- **TASK REQUIREMENTS**:
Turn every line of the listing below into a numbered list, skipping any blank lines. Leave the pictures out of your answer.

- **TASK INPUTS**:
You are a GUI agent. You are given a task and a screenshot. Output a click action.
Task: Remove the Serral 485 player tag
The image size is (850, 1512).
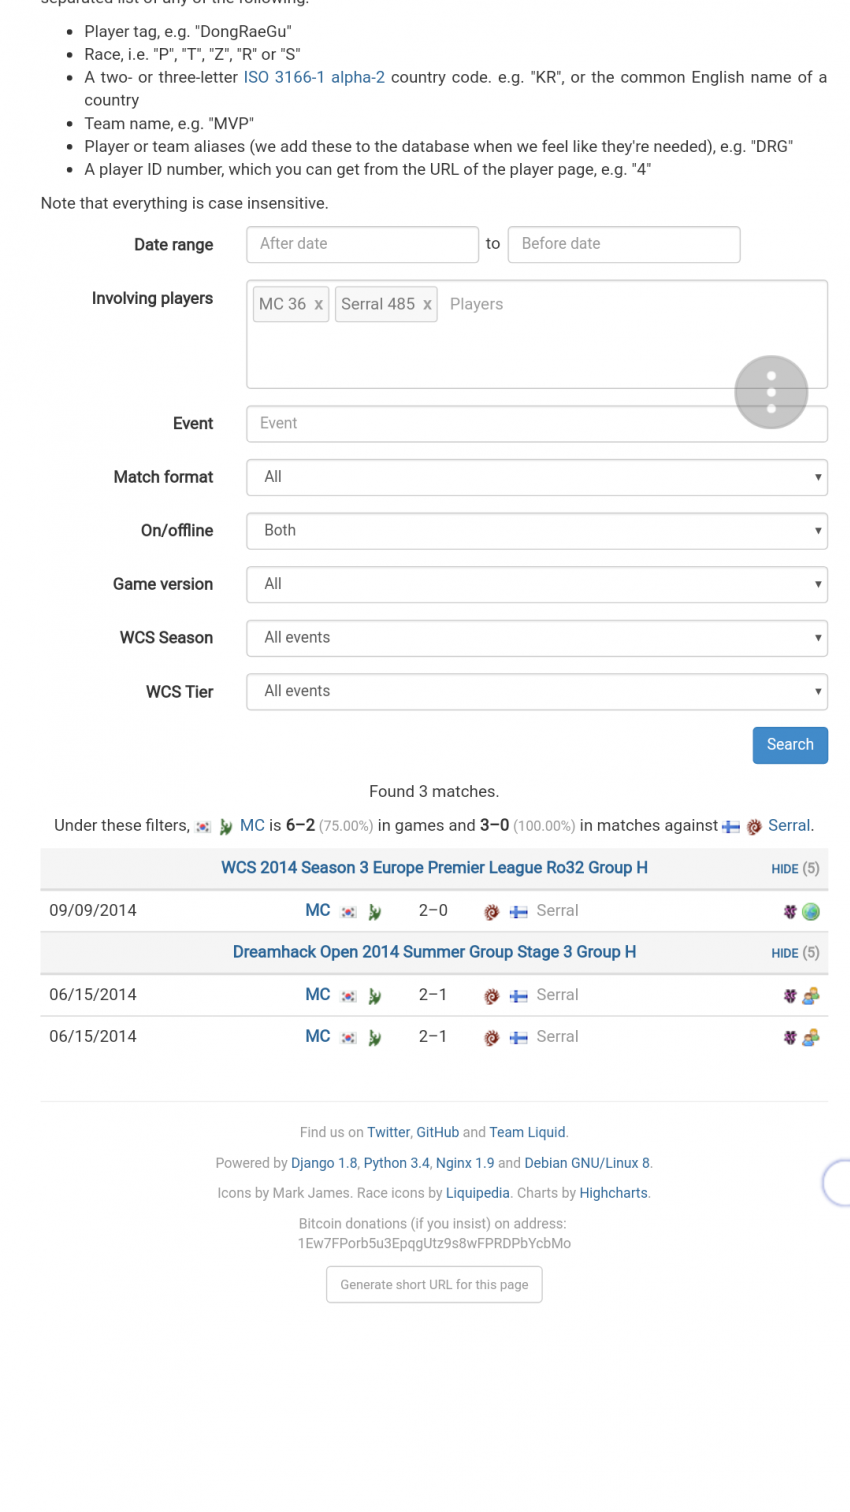click(427, 305)
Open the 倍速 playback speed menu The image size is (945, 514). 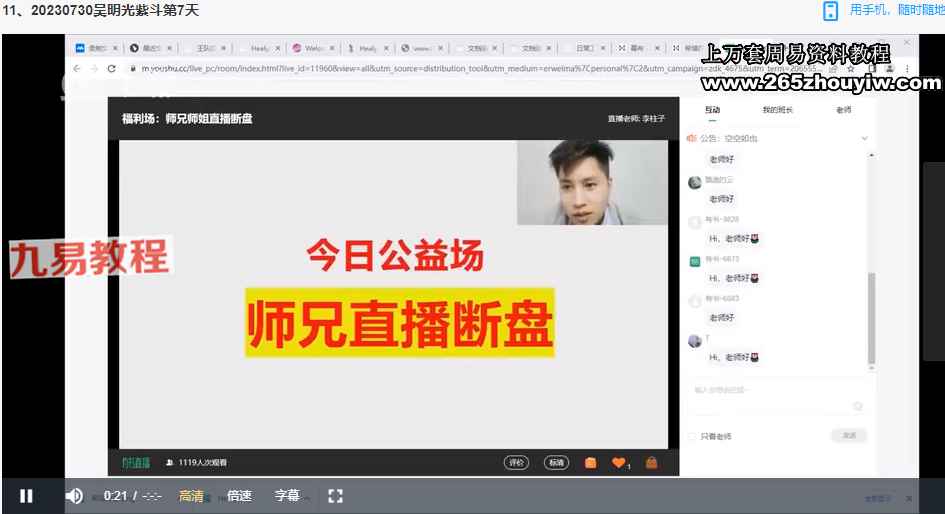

- **ANSWER FOR THE TASK**:
1. You are a GUI agent. You are given a task and a screenshot. Output a click action.
2. Task: Remove the Serral 485 player tag
3. The image size is (850, 1512).
4. click(427, 305)
5. Open the 倍速 playback speed menu The image size is (945, 514). 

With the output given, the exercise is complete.